*** SELECTED TEXT Section Begins ***

6.      Ownership of Work Product. The services and products covered under these terms are not a work-for-hire. The copyright in all deliverables created hereunder for Customer shall belong to the Service Provider. All intellectual property rights in all pre-existing works and derivative works of such pre-existing works and other deliverables and developments made, conceived, created, discovered, invented or reduced to practice in the performance of the Services hereunder are and shall remain the sole and absolute property of Service Provider, subject to a worldwide, non-exclusive license to Customer for its internal use as intended under these terms, and the Service Provider retains all moral rights therein. Service Provider does not grant Customer any license to any of the Service Provider’s products, which products must be separately licensed.

7.      Confidentiality.      

7.01 Confidential Information. The Parties acknowledge that by reason of their relationship to the other hereunder, each may disclose or provide access (the “Disclosing Party”) to the other Party (the “Receiving Party”) certain Confidential Information. “Confidential Information” shall mean (i) information concerning a Party’s products, business and operations including, but not limited to, information relating to business plans, financial records, customers, suppliers, vendors, products, product samples, costs, sources, strategies, inventions, procedures, sales aids or literature, technical advice or knowledge, contractual agreements, pricing, price lists, product white paper, product specifications, trade secrets, procedures, distribution methods, inventories, marketing strategies and interests, algorithms, data, designs, drawings, work sheets, blueprints, concepts, samples, inventions, manufacturing processes, computer programs and systems and know-how or other intellectual property, of a Party and its affiliates that may be at any time furnished, communicated or delivered by the Disclosing Party to the Receiving Party, whether in oral, tangible, electronic or other form; (ii) the terms of any agreement, and the discussions, negotiations and proposals related to any agreement; (iii) information acquired during any tours of or while present at a Party’s facilities; and (iv) all other non-public information provided by the Disclosing Party hereunder. In no event shall Service Provider’s use or disclosure of information regarding or relating to the development, improvement or use of any of Service Provider’s products be subject to any limitation or restriction. All Confidential Information shall remain the property of the Disclosing Party.

*** SELECTED TEXT Section Ends ***

→ USING THE INFORMATION
1. Translate this sentence from the contract excerpt into Spanish: "All Confidential Information shall remain the property of the Disclosing Party."
2. Answer these questions using the contract excerpt:
(a) Who owns the copyright in deliverables created for Customer?
(b) What kind of license does Customer receive, and for what use?
(c) What is the Party that receives Confidential Information called?
3. List every numbered category of information that section 7.01 of the contract excerpt includes in its definition of "Confidential Information."

*** EXTRACTED DATA Section Begins ***

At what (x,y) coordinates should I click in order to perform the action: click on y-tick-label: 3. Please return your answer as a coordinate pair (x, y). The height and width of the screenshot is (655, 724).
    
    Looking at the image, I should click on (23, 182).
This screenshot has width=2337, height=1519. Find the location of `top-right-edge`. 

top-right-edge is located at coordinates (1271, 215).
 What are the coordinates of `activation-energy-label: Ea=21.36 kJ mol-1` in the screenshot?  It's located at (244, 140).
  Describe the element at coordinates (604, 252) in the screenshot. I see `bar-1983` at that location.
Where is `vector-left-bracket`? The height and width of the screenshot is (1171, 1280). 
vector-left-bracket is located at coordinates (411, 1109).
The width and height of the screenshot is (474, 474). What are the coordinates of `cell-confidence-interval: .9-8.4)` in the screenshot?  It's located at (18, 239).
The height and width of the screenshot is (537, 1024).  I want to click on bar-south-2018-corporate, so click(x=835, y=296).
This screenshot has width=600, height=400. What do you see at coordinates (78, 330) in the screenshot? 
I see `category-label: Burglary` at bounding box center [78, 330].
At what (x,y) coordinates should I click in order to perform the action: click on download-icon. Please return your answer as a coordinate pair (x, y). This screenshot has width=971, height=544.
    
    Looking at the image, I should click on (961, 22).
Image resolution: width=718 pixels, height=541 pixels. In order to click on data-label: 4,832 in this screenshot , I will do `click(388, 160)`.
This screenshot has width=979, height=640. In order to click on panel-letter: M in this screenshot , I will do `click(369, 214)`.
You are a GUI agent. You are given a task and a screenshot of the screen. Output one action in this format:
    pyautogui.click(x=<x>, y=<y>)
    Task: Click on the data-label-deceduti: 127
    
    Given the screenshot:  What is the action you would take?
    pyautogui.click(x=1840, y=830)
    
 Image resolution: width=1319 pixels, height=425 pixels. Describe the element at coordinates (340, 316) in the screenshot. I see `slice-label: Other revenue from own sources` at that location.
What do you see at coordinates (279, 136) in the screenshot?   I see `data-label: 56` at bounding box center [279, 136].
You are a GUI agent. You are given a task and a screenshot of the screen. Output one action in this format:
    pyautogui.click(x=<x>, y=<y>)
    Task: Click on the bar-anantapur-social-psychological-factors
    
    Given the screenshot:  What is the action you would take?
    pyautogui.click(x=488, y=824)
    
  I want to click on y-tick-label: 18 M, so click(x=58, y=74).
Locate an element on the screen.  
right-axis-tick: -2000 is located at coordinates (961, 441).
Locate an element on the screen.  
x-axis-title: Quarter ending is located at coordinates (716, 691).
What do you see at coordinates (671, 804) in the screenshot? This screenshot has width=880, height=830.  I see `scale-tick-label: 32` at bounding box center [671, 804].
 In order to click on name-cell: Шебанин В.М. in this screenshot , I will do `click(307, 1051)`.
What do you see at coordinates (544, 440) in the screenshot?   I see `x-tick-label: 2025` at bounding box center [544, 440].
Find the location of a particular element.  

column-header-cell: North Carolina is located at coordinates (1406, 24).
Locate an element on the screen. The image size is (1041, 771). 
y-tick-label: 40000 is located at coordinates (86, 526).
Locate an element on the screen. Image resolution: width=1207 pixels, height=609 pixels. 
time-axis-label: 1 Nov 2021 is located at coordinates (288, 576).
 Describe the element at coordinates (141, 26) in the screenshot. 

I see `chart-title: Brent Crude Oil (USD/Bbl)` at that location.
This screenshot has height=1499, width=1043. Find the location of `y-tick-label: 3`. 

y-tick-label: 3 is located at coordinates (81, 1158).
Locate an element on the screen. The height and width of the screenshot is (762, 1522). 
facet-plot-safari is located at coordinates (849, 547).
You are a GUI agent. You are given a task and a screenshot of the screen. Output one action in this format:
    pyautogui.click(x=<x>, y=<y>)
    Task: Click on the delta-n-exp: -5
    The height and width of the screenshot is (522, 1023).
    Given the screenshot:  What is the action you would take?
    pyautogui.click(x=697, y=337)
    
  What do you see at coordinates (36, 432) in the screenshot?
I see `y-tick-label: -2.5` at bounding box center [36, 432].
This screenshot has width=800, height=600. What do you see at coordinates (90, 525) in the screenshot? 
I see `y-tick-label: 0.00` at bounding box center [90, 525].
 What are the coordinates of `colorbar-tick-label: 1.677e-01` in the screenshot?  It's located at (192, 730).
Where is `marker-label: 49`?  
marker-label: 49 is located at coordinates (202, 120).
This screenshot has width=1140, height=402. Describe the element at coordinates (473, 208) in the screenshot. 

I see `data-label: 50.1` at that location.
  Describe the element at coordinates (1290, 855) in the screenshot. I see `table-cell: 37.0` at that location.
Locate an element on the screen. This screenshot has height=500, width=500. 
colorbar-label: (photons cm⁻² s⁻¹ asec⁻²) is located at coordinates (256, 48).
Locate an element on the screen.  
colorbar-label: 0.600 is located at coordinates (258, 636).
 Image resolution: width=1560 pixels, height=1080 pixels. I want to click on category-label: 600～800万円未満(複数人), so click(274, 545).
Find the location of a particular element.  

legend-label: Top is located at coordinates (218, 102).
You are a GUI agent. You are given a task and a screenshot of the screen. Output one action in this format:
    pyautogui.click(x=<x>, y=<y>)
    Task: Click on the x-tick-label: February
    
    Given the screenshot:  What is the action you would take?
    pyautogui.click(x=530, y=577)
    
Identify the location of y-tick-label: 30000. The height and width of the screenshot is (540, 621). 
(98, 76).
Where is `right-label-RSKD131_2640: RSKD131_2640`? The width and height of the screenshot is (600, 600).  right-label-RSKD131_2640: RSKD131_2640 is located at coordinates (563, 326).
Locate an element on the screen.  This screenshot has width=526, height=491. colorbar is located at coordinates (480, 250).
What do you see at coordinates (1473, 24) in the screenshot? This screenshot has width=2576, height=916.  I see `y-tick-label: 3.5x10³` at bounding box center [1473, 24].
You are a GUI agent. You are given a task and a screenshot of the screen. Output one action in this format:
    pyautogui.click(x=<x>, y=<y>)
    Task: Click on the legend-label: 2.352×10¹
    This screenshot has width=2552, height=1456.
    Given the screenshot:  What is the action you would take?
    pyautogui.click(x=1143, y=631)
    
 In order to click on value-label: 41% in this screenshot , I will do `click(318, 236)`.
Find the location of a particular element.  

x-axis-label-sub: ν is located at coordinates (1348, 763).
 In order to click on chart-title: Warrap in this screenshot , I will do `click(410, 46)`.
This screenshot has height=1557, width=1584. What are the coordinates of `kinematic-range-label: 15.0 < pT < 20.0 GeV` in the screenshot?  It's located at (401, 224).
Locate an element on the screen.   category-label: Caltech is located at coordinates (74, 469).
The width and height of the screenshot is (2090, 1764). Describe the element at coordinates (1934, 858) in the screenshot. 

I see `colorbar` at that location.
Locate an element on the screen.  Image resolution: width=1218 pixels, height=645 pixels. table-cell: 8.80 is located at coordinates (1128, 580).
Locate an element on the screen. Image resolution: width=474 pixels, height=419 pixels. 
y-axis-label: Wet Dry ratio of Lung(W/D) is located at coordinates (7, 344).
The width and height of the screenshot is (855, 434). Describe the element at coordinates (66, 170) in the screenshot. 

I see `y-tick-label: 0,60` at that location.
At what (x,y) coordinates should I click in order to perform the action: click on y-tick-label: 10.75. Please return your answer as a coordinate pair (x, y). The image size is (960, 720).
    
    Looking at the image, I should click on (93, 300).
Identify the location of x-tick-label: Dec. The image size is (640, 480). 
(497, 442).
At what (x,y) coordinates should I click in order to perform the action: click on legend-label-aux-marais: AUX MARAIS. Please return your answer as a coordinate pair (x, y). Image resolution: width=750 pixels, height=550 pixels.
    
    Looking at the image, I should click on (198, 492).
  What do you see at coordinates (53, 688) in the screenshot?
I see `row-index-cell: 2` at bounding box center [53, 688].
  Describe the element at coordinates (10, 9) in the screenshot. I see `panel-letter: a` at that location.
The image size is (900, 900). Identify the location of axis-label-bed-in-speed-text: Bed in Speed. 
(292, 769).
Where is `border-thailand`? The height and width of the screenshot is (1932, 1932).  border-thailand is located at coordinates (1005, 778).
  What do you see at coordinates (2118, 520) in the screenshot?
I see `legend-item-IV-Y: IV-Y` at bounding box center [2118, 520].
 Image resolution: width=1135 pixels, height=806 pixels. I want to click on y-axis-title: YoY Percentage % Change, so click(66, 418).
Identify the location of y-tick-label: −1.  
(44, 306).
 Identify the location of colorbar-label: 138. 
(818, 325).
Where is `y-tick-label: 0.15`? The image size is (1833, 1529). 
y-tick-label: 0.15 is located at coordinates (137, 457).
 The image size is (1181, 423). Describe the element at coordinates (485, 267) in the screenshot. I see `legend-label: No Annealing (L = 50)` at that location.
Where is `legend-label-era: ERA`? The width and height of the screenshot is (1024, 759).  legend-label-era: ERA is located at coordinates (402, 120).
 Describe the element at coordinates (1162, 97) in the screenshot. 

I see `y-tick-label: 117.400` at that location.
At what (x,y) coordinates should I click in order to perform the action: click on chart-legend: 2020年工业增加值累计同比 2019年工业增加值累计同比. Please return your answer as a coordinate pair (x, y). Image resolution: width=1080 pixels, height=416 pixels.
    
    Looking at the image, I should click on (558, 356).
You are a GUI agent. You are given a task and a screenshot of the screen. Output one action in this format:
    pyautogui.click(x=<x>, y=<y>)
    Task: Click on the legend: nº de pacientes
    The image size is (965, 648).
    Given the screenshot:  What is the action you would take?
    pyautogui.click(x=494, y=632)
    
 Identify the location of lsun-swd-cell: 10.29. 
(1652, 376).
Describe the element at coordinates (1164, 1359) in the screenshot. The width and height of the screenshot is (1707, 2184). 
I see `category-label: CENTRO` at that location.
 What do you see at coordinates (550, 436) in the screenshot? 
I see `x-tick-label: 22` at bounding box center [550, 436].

*** EXTRACTED DATA Section Ends ***

→ ANSWERS PROVIDED
1. Toda la Información Confidencial seguirá siendo propiedad de la Parte Divulgadora.

2.
(a) The Service Provider.
(b) A worldwide, non-exclusive license for its internal use as intended under these terms.
(c) The "Receiving Party."

3.
(i) Information concerning a Party's products, business and operations, furnished, communicated or delivered by the Disclosing Party to the Receiving Party in oral, tangible, electronic or other form
(ii) The terms of any agreement, and the discussions, negotiations and proposals related to any agreement
(iii) Information acquired during any tours of or while present at a Party's facilities
(iv) All other non-public information provided by the Disclosing Party hereunder